Reproduce every line below exactly as written; do not include the images.

____

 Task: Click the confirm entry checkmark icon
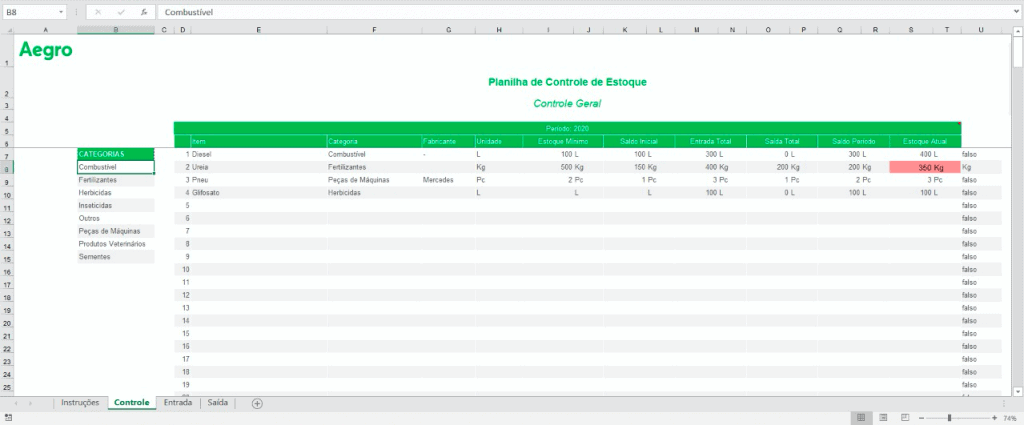121,12

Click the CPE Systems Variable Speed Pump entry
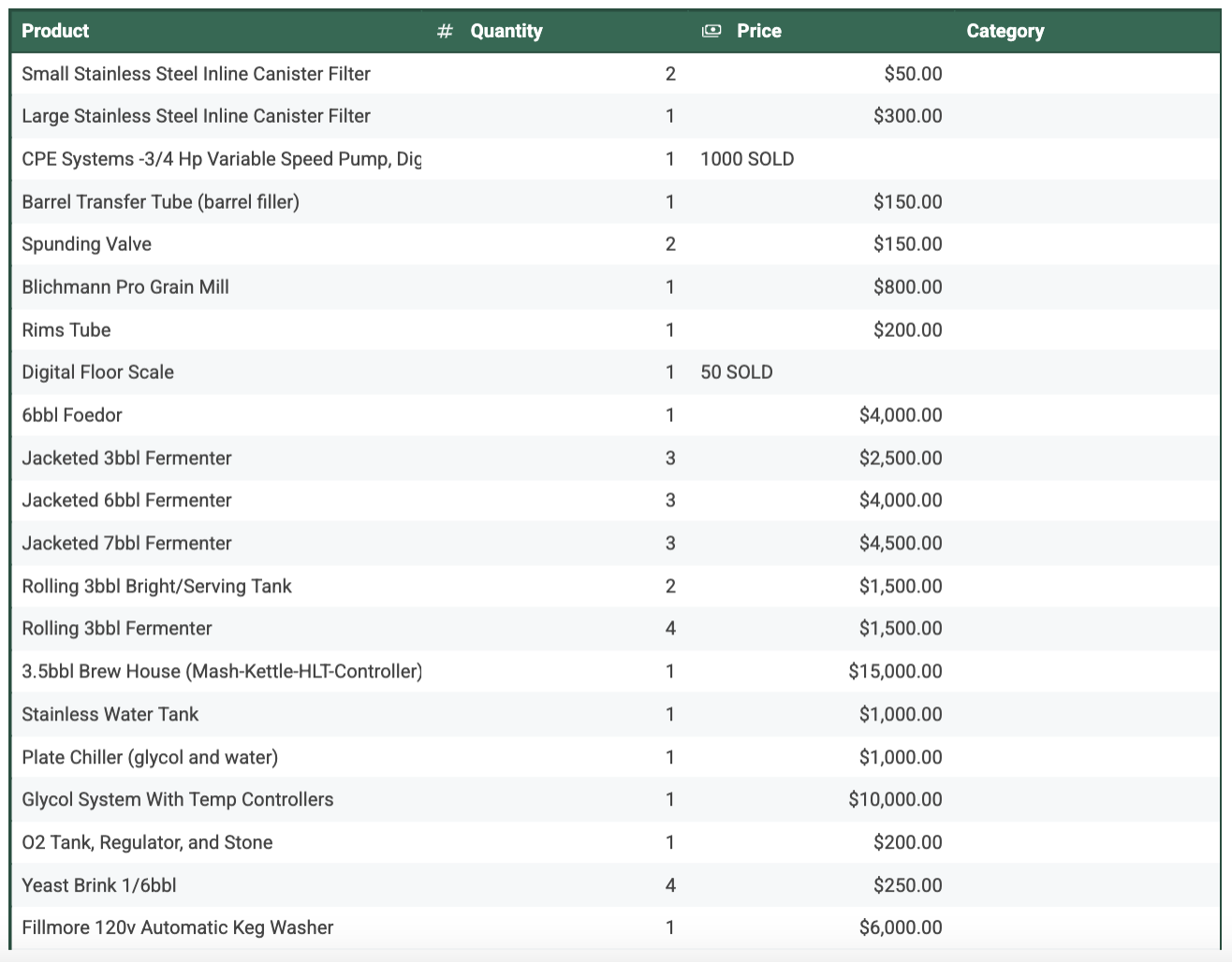tap(221, 159)
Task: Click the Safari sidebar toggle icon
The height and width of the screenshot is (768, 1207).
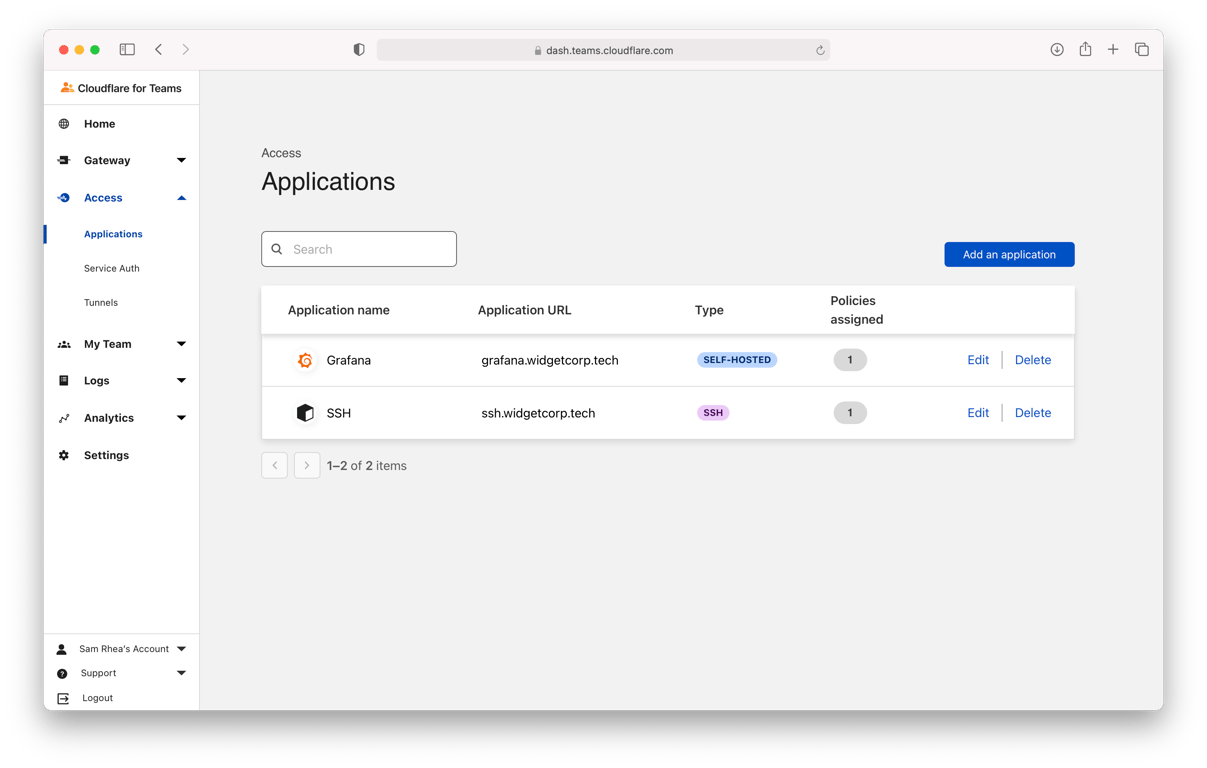Action: 127,49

____

Your solution.
 Task: Click the confirm entry checkmark icon
121,12

Click the CPE Systems Variable Speed Pump entry
tap(221, 159)
Task: Click the Safari sidebar toggle icon
The height and width of the screenshot is (768, 1207).
Action: 127,49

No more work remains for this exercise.